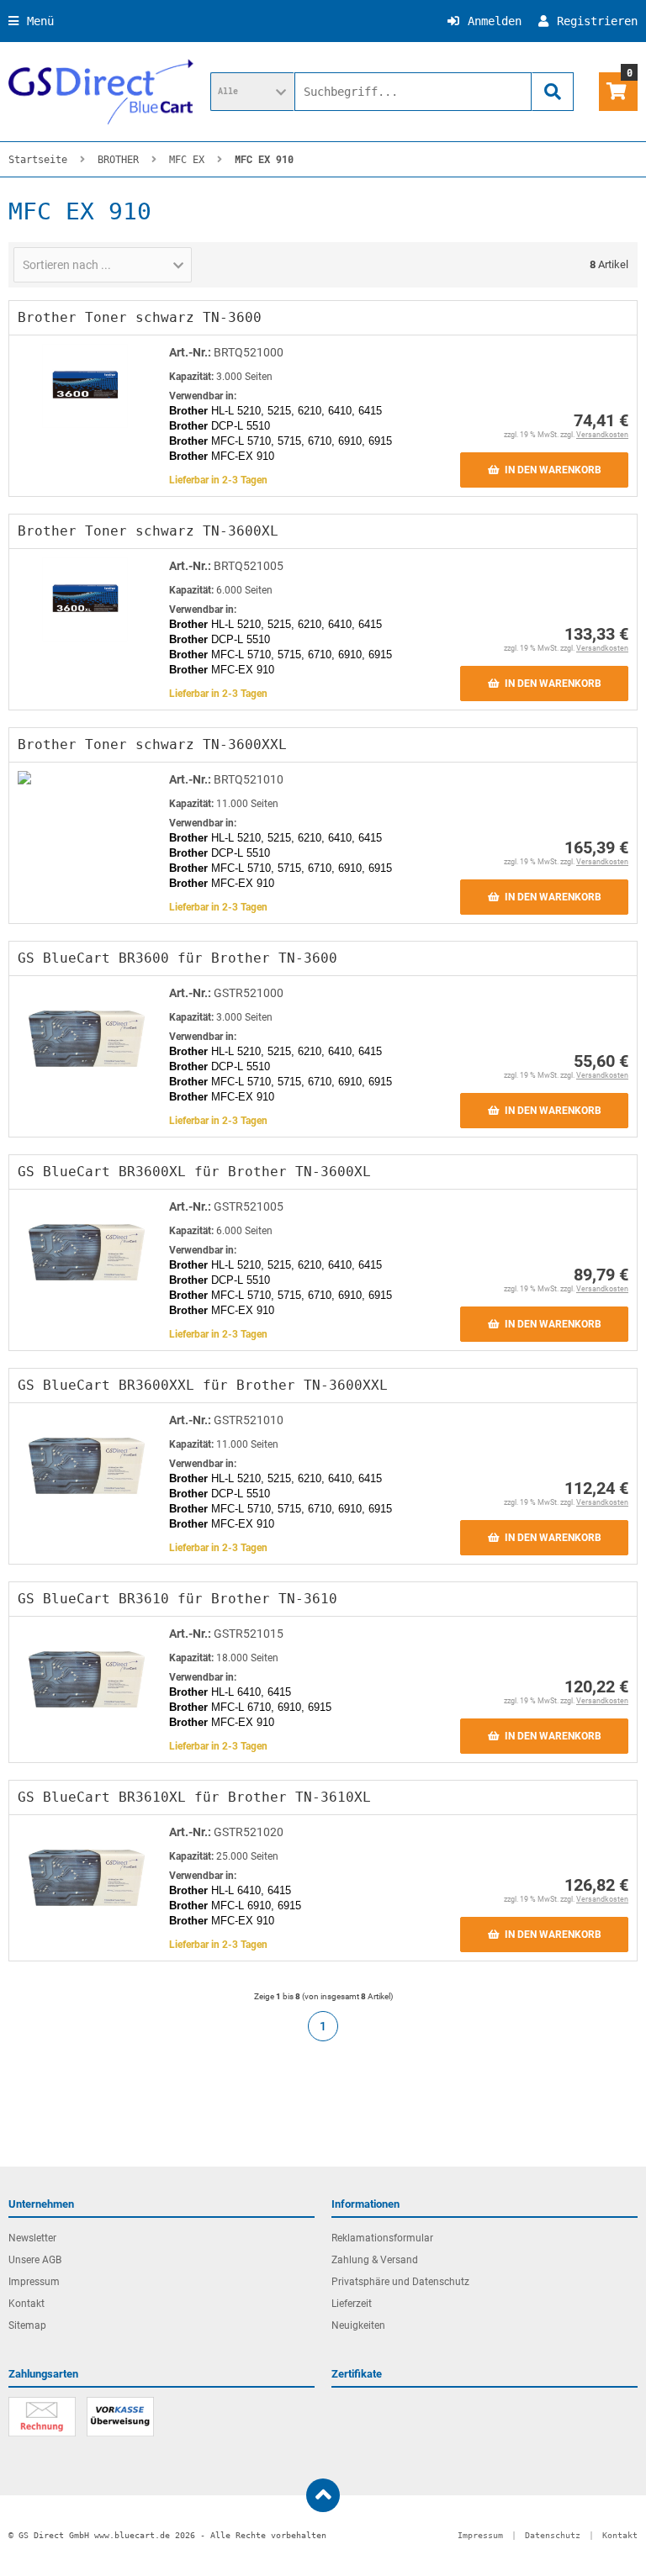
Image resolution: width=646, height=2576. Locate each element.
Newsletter (32, 2238)
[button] (252, 91)
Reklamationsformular (382, 2238)
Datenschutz (552, 2535)
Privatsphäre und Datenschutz (400, 2282)
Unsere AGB (34, 2260)
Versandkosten (602, 434)
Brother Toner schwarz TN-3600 (140, 317)
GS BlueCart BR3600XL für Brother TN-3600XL (194, 1172)
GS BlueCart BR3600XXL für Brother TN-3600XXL (203, 1385)
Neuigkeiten (358, 2325)
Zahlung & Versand (374, 2260)
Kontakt (26, 2303)
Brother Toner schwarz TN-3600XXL (152, 744)
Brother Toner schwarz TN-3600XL (148, 531)
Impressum (34, 2282)
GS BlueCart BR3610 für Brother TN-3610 (177, 1599)
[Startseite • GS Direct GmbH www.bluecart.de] (100, 91)
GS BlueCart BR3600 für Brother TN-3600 (177, 958)
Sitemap (27, 2325)
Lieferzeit (351, 2303)
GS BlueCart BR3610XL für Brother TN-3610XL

_WHAT TO WORK ON:_
Now copy each line of the entries that mentions "Brother".

_EXPECTED OUTPUT:_
Brother Toner schwarz TN-3600 (140, 317)
GS BlueCart BR3600XL für Brother TN-3600XL (194, 1172)
GS BlueCart BR3600XXL für Brother TN-3600XXL (203, 1385)
Brother Toner schwarz TN-3600XXL (152, 744)
Brother Toner schwarz TN-3600XL (148, 531)
GS BlueCart BR3610 für Brother TN-3610 (177, 1599)
GS BlueCart BR3600 für Brother TN-3600 (177, 958)
GS BlueCart BR3610XL für Brother TN-3610XL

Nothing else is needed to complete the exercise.